InterGlobe Aviation - Fly Indigo - Fly high for Investors?

Hi Amar, thanks for the feedback. While I agree with you, as investors we should be looking at the margin expansion. Tier 2/3 cities have quite less margins(I believe in single digits) unless indigo has monopoly on the routes. Indigo does have that at a lot of places today.
Take my hometown , Bhubaneswar , as an example. Until 6 months back it had a total of 32 departures to 8 cities. Barring 12 flights to delhi and Mumbai served by various airlines, indigo had a monopoly on the routes to other 6 cities with high pricing. It continued for years. Until recently when AIX came on a rampage, on back of their extreme quick deliveries of 737s and their merger with Air Asia. Now while the city pair still stands at 8, the departures in bhubaneswar have risen to 58. Because AIX has started the city pairs.
There are still so many airports and routes in India where they have a monopoly. According to a money control article in 2023, 552 out of 1048 routes in India , indigo is the sole operator.

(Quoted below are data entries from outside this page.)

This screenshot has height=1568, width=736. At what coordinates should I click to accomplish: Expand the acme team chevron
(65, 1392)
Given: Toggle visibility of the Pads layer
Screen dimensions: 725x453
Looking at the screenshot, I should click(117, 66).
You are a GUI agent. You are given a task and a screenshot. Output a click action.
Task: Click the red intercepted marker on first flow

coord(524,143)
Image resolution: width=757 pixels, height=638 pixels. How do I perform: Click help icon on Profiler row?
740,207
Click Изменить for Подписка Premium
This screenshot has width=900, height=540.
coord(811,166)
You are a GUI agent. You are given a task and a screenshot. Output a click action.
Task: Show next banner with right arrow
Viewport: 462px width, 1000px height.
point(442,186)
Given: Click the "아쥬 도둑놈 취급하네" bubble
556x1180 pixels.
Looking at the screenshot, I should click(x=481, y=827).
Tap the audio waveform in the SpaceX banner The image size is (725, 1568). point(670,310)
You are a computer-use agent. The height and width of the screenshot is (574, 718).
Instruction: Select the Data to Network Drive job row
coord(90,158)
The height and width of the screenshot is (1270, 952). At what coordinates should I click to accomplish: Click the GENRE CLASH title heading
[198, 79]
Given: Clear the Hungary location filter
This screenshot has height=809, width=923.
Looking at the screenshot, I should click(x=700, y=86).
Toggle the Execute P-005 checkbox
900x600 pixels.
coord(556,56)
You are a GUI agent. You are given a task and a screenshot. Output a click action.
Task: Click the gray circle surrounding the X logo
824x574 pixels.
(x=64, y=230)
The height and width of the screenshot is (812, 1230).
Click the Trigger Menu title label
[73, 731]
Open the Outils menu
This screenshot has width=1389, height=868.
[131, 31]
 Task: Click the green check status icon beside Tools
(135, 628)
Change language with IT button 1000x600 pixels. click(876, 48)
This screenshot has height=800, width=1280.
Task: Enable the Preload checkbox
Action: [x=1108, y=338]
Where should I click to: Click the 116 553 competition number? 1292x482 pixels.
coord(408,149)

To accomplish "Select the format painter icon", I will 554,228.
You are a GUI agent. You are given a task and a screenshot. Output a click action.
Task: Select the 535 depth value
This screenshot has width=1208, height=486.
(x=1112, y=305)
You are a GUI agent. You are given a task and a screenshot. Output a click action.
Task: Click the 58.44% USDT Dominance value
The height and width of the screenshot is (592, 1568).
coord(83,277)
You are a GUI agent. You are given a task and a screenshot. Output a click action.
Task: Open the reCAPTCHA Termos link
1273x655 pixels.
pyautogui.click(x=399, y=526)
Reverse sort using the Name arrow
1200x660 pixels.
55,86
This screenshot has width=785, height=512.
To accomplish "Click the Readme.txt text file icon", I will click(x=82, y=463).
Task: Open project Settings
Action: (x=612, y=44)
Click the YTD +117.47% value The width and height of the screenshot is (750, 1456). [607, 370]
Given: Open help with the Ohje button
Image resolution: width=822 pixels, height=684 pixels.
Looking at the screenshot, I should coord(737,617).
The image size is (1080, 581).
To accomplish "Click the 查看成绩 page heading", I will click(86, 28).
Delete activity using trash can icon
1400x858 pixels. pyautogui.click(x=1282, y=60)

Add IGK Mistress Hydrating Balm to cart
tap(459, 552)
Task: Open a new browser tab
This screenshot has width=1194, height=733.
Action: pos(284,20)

There is a reason I have shared this example.
As of December 2020, the total number of commercial aircraft in India was approximately 650. Here’s the breakdown by major airlines:
• IndiGo: 280 aircraft
• Air India: 118 aircraft
• Vistara: 40 aircraft
• GoAir (now Go First): 36 aircraft
• AirAsia India: 18 aircraft
• SpiceJet: 36 aircraft
You see, indigo always has been a beneficiary of capacity chaos. If you combine all the aircraft’s of the other players, indigo had more capacity thanks to its robust operations and cash discipline, something alien to all the other competitors.
Everytime a competitor introduces a route, indigo will add multiple frequencies on the same, sometimes at the same time as well, and eventually drive them out of the competition by forcing them to exit. This is what been blessed with capacity looks like.
Every 5-6 years, some airline will declare bankruptcy, and indigo will eat away its slots and routes as well in record time. Another blessing of capacity.
Every airlines was extremely small to take on the Goliath and their financial sheets showed the results.

You see, capacity is something that cannot be solved easily, even with deep pockets. Why? Because of duopoly in the aircraft manufacturers, Boeing and Airbus. They have delays up to 5 years now and if you go and place an order, you would start getting deliveries 6-7 years later. That is how bad it is. Last few months we have been seeing airlines in India putting orders for 400-500 aircrafts each. Let me tell you, all the deliveries for them start post 2027.

But times have changed a bit. Last few years of uncertainty and covid opened some exciting options and our friend air India grabbed them quickly. In fact, a new competition Akasa, did impressively also. Air India grouped merged 4 airlines into 2 and gave headache to 6E by going all out.

Let’s look at the current capacity numbers today:
As of December 2024, the total number of commercial aircraft in India was approximately 773. Here’s the breakdown by major airlines:
• IndiGo: 387 aircraft
• Air India: 210 aircraft
• Air India Express: 90 aircraft
• Akasa: 26 aircraft
• SpiceJet: 60 aircraft

On a group wise level: Here’s the breakdown by major airlines:
• IndiGo: 387 aircraft
• Air India Group: 300 aircraft
• Akasa: 26 aircraft
• SpiceJet: 60 aircraft

You see, on a group level, AIX has come very close, thanks to the sanctions on Chinese, the Russians and Covid-19. Both AI and AIX are competing with Indigo domestically and internationally as well, sometimes under cutting 6E by premium seats. And AIX has been able to quickly add flights to the domestic network as well, taking away a lot of space from indigo.

I have tried to justify why i feel domestic seats feels commoditized . And as shareholders why we should expect more action internationally as it provides scope for margin expansion. And why tier 2-3 cities might not be game changers. Because its easy to replicate . And so many airlines died painting a story of domestic demand and connectivity in the past.